AMZ | Parece que quanto mais tecnologia, menos tempo a gente tem. Como lidar com essa ansiedade dessa sociedade supercontectada?

MC | Temos que aprender a usar a tecnologia. Não temos como acompanhar tudo o que está acontecendo em todas as redes. É preciso eleger aquilo que é prioridade para você. Uma coisa que eu percebo é que, graças à tecnologia, estamos ficando mais sensíveis, mas delicados em termos de tato mesmo porque equipamentos como os smartphones exigem toques delicados para funcionar.

AMZ | Por outro lado, por haver essa comunicação à distância, as pessoas acabam tendo os chamados ataques de “sincericídio”. A senhora não acha que  as pessoas estão perdendo um pouco a medida da delicadeza e do respeito ao outro?

MC | Também tem esse lado. Mas você não deve retroalimentar isso. Eu não leio comentários no meu Facebook. Dou minha opinião, apresento alguma coisa e é o máximo que posso fazer. Se a pessoa gosta ou não gosta o problema é dela.

AMZ | A senhora é uma líder espiritual que se manifesta politicamente em alguns momentos, em alguns momentos e a senhora não lê os comentários, mas eu leio e vejo muitos ataques. Como a senhora lida com isso?

MC | Quem não concorda pode se manifestar. Nem todo mundo precisa concordar comigo.
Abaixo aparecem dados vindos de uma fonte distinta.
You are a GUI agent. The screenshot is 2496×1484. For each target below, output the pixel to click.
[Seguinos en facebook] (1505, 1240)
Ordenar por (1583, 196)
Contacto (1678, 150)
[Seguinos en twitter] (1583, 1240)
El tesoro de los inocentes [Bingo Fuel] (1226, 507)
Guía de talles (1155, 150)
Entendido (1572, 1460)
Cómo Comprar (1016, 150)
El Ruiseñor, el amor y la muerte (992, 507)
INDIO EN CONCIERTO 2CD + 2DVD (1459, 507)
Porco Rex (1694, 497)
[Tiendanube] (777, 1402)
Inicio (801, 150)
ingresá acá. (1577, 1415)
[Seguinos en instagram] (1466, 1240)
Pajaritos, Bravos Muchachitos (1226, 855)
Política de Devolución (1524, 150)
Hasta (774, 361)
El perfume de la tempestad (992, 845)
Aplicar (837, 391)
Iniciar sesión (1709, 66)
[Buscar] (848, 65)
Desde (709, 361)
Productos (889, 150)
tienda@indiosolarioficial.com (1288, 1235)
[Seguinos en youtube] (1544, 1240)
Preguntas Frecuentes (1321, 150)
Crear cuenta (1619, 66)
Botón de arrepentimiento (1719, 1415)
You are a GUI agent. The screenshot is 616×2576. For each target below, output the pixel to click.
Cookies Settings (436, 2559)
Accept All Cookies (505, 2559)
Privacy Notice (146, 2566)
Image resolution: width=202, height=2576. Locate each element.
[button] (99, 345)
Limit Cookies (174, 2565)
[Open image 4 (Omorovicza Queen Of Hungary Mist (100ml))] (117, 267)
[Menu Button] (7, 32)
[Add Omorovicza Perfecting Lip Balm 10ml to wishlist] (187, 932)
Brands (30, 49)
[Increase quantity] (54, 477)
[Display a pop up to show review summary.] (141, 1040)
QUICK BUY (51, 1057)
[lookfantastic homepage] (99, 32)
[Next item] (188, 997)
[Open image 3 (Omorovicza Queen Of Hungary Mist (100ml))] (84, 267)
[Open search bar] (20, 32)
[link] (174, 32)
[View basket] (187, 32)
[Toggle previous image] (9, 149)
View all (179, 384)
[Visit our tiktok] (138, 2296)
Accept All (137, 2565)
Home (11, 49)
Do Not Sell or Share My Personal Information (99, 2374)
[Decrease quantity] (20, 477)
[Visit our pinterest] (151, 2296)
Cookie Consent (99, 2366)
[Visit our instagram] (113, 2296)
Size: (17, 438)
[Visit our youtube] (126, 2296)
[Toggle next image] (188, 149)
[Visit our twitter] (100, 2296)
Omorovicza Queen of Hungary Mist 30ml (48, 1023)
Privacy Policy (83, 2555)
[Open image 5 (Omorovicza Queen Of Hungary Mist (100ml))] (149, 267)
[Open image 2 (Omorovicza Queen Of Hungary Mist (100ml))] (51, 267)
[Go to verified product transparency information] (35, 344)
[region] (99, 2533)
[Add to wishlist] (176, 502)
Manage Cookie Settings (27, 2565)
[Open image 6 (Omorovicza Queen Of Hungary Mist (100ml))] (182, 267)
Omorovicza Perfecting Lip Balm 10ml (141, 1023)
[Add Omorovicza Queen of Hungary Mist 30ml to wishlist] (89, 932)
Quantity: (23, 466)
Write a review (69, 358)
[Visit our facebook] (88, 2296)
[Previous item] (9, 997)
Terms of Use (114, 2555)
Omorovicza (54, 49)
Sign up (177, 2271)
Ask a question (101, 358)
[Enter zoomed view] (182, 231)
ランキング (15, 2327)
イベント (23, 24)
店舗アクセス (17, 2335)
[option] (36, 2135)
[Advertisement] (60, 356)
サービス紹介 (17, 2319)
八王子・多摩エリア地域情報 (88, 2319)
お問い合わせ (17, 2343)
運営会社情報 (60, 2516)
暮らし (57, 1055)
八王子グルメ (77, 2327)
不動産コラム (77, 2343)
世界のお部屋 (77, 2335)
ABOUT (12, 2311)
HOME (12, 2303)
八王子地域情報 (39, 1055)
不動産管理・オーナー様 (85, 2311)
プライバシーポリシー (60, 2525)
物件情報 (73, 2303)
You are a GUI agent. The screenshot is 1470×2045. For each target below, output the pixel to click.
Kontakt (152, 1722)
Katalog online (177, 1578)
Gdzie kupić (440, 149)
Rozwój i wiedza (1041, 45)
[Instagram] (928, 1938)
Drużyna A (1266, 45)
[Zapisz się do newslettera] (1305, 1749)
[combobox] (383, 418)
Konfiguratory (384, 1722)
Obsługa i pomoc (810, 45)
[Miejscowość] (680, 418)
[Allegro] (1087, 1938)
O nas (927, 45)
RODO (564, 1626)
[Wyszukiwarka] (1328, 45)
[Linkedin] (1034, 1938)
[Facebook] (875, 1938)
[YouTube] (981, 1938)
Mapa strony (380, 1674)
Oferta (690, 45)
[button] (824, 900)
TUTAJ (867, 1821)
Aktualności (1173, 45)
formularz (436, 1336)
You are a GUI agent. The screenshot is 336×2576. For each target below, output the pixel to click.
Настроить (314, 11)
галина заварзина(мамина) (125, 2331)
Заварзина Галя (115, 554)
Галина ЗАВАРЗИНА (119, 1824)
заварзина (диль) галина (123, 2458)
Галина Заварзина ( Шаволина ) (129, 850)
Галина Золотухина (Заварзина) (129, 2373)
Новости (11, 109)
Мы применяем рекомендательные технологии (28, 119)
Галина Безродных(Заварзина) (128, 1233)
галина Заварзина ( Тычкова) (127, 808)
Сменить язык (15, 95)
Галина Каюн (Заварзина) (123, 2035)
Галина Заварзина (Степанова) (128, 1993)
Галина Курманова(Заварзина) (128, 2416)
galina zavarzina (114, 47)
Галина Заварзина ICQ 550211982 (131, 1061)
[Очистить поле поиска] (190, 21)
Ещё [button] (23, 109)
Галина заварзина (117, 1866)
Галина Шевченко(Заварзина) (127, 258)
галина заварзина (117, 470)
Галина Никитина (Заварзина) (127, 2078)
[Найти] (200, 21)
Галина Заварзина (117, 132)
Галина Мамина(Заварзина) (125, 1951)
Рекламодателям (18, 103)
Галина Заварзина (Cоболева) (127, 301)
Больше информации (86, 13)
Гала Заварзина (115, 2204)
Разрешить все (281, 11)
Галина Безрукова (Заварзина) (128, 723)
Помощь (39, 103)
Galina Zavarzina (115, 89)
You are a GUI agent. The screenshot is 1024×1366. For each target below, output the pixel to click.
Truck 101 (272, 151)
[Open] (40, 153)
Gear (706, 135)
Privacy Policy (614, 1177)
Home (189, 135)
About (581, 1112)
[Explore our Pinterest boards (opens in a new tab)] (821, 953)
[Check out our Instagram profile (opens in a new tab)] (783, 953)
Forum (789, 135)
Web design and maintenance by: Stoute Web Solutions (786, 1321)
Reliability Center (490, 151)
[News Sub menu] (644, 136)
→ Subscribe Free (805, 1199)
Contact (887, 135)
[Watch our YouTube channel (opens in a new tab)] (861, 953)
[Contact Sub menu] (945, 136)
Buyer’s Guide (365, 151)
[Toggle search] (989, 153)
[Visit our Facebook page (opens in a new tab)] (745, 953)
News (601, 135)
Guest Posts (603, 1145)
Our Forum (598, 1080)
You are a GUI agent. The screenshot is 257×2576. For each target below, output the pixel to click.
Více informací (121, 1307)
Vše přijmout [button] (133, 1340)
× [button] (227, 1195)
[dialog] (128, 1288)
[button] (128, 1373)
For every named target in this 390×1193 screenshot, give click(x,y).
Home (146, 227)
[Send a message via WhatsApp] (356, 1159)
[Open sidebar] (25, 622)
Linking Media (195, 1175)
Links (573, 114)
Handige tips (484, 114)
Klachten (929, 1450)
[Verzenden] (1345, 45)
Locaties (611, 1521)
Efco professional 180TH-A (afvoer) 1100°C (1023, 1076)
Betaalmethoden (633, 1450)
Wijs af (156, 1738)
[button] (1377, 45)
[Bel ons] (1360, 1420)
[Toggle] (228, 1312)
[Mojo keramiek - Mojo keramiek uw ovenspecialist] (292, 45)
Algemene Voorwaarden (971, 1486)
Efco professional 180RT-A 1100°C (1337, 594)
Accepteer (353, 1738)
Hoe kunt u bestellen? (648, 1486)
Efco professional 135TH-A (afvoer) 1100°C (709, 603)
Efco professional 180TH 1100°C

AMZ | A senhora não teme perder seus seguidores, melindrá-los com essas posições?

MC | Olha, eu estou  muito bem acompanhada. Estou ao lado de Leonardo Boff, de Frei Beto. Estou com algumas pessoas que considero importantes na minha vida que são orientadores e guias de como me posicionar nesse mundo.

AMZ | A senhora acha que um líder espiritual deve manifestar posições políticas?

MC | Neste País, somos obrigados. Aliás sou uma admiradora do Mario Sérgio Cortella e ele escreveu um livro e diz que idiota é aquele que diz não ter nada a ver com política. A nossa vida é feita de relacionamentos humanos, de posicionamentos. Eu tenho que fazer escolhas e escolho pelo social, pelos mais pobres, por aqueles que têm maiores necessidades. Eu tive um professor que me fez um comentário que me parece muito convincente. Quem diz que não se deve mexer na natureza são os fascistas e nazistas que acham que o mais forte deve sobreviver e o mais fraco, largado à própria sorte para ser exterminado.  Mas nós democratas, acreditamos que devemos interferir sim, na natureza, e ajudar os mais fracos a sobreviver e participar da sociedade. É nisso que eu acredito.

AMZ | A gente está assistindo a escândalos envolvendo líderes espirituais. Como a senhora avalia esses episódios? Isso não enfraquece a crença das pessoas?

MC | A gente cria mitos sobre as lideranças religiosas, que este ser está isento de desejos, de apegos e aversões. Não está. O que eu acho lamentável é que a pessoa não tenha autocontrole e vá se envolver com seus adeptos. E isso não é bom para ninguém, nem para os adeptos, nem para o próprio líder. Buda dizia que a mente humana deve ser mais temida que cobras venenosas e assaltantes vingadores. O líder espiritual é capaz de se convencer que  está fazendo o bem, quando, na verdade, está fazendo o mal. Por isso, não pode ser isolado, não pode ficar sozinho, tem que está em companhia de uma comunidade que lhe dê apoio. Quando estava morrendo, Buda disse para seus discípulos: não andem sozinhos, andem dois a dois, porque um apoia o outro, isso é muito importante. Nenhum professor sabe tudo. O líder pode ter uma carência, um defeito. Por isso eu digo: não tenha privacidade, atenda sempre com o grupo. E nós temos que parar de endeusar pessoas, somos seres humanos com defeitos e falhas não é porque fez um voto que virou santo.